Venus conquers Dubai
Venus Williams returned to the world's top five for the first time in six years on Saturday by clinching the 40th title of her career with a 6-4, 6-2 win over Virginie Razzano in the final of the troubled Dubai Open.
The last time Williams played Razzano in a WTA Tour final, two years ago in Tokyo, the French player saved three match points in the second set and went on to beat her.
Now Williams was a fitter and more secure player, most of the time serving better too, and her victory in the two-million-dollar event on Saturday was rarely in doubt once she had taken the first set.
En route to the final Venus also went ahead 10-9 in the head-to-head record with sister Serena, by beating the world number one in the semifinals.
"It was a great week to be able to win against the world's best player, my sister," said the Wimbledon champion.
It prompted the question as to whether she might also replace her younger sibling at the top of the rankings.
"Well I would love to be the best in the world - and I am coming. So I am going to try."
Both the crowd and Venus showed appreciation for Razzano, who produced another spirited performance after having beaten two top five players, Dinara Safina and Vera Zvonareva, along the way.
"I have to congratulate her," said Venus. "She beat some top players and played well again today."
Razzano made a fine start to the match, hitting some fierce drives, often counter-attacking brilliantly, and switching the direction of serves and drives cleverly.
She also served quite a lot to the body, denying Williams a decent swing at the returns, and applied a high proportion of pressure to the forehand side where, perhaps, there was a slightly greater chance of Williams breaking down.
But Williams was equal to the onslaught, and some rousing rallies ensued - until the seventh game, when Razzano took an injury break, apparently for a back problem.
It did not appear to have distracted or affected Razzano adversely, for she held serve for 4-4 and seemed about to reach 5-5 when she suddenly faltered.
At 40-30 she smacked a full-blooded forehand drive fractionally long, failed with a Hawkeye challenge and suddenly found herself under pressure at deuce.
This may have contributed to Razzano's net cord drive which fell short for Williams to put away and reach set point. Razzano's serve then made it possible for Williams to return adequately and follow up with a beefy forehand cross court to close the set out.

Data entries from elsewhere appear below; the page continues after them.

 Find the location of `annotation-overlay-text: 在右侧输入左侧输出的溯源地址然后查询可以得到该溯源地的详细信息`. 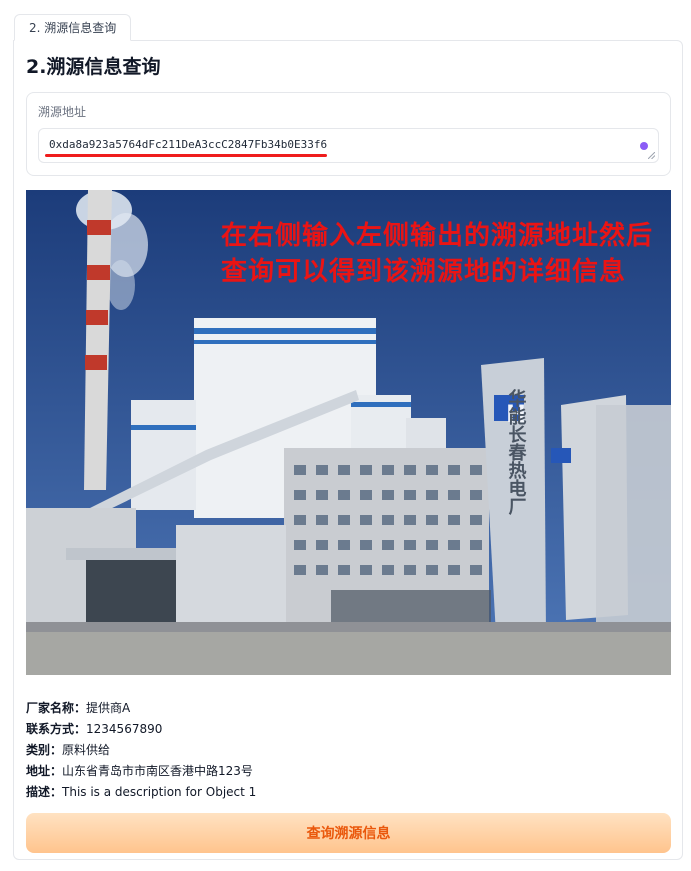

annotation-overlay-text: 在右侧输入左侧输出的溯源地址然后查询可以得到该溯源地的详细信息 is located at coordinates (438, 254).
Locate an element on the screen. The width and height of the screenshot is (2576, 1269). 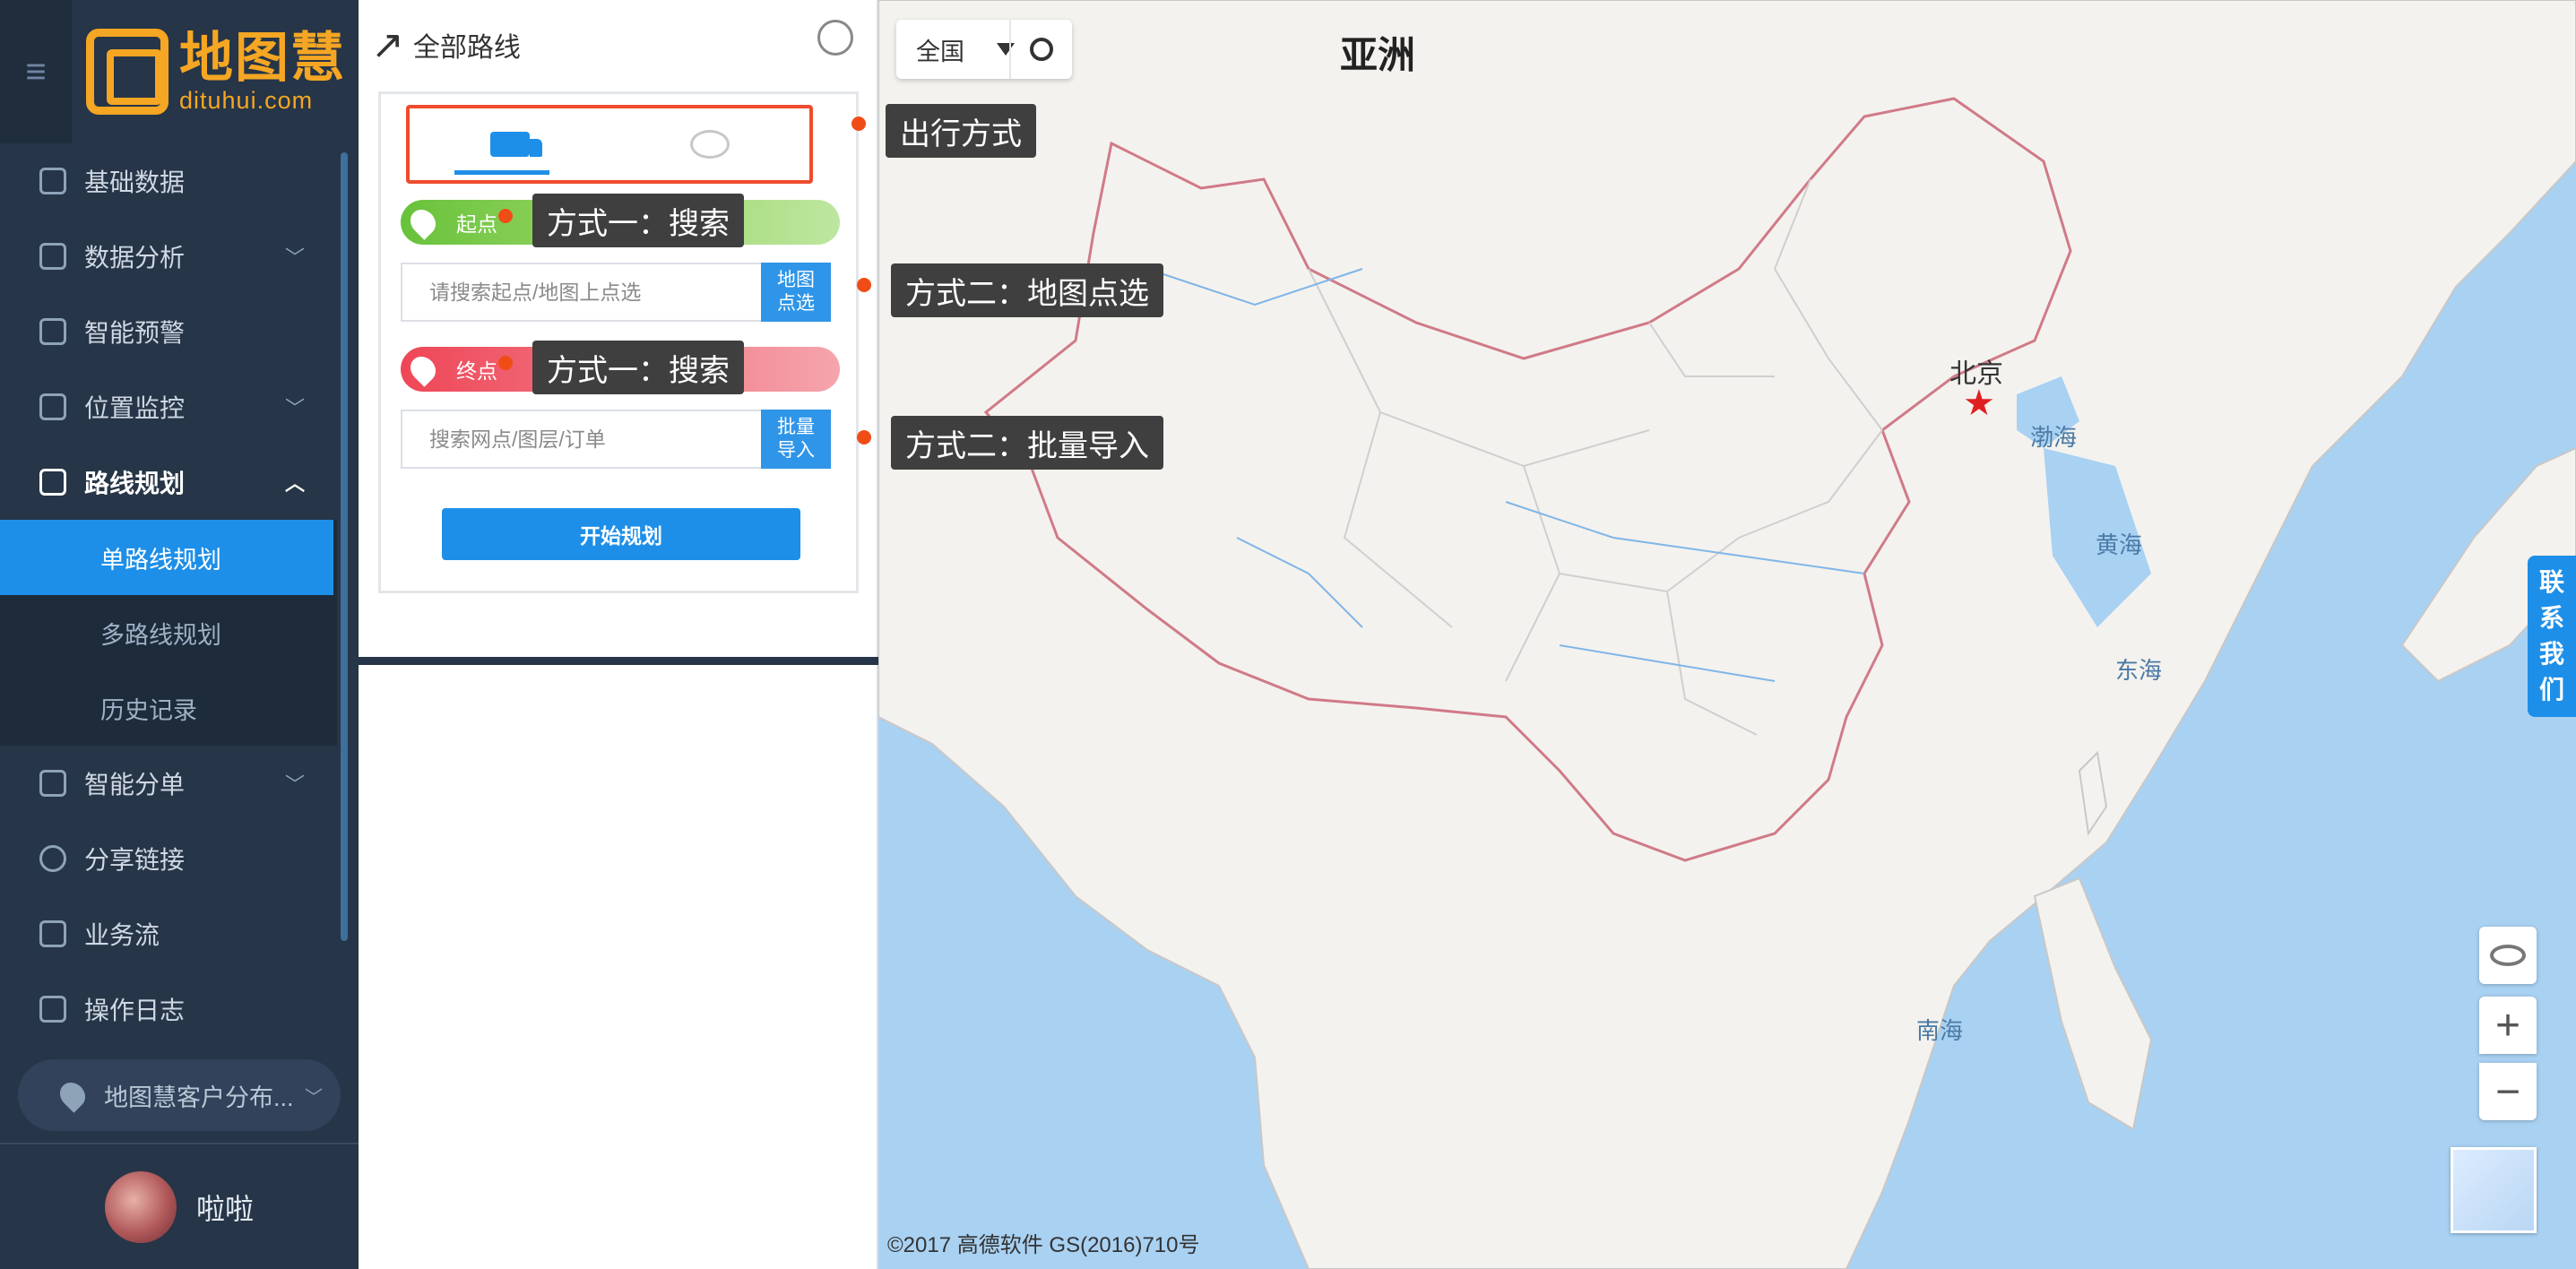
map-layer-thumbnail is located at coordinates (2494, 1190).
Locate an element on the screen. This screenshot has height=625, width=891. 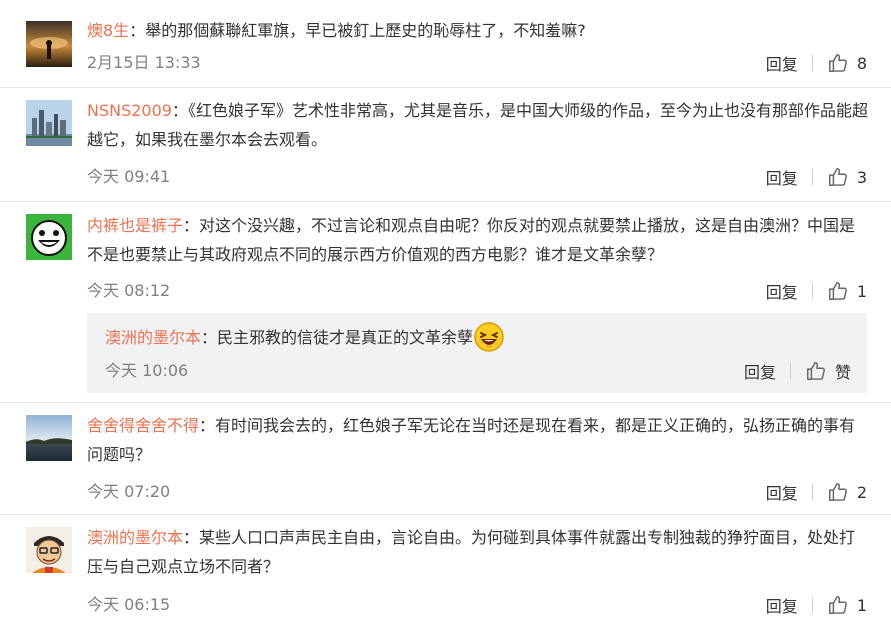
reply-username: 澳洲的墨尔本 is located at coordinates (153, 338).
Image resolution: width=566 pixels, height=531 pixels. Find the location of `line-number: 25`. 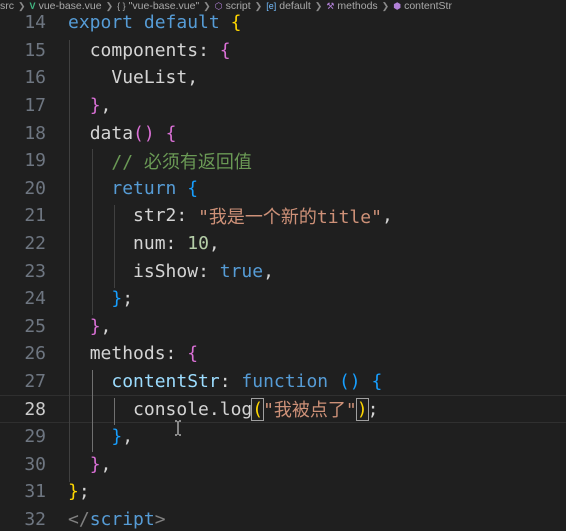

line-number: 25 is located at coordinates (35, 326).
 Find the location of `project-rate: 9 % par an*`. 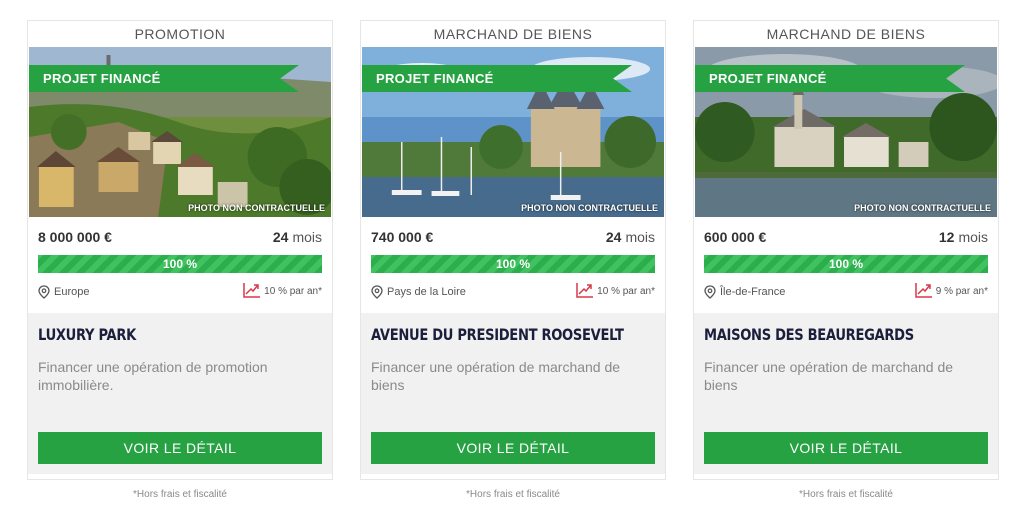

project-rate: 9 % par an* is located at coordinates (951, 290).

Williams then broke at once for 2-0 in the second set, with the help of a timely Hawkeye challenge at deuce on her drive which clipped the baseline and was incorrectly called out.
Before her next service game, Razzano sought a further respite by calling for a coaching break with Cederic Nouvel, but though she fought back spiritedly from 15-40 down to deuce she could not prevent the double break which completely altered the atmosphere of the match.
Although Razzano managed to get a break point in the next game she could not convert it, but though she broke Williams serve in the next game and saved three match points altogether there was too much to make up.
This was not entirely surprising given the experience and ability of the opposition - it was the seventh time in the last eight final appearances that Venus had won.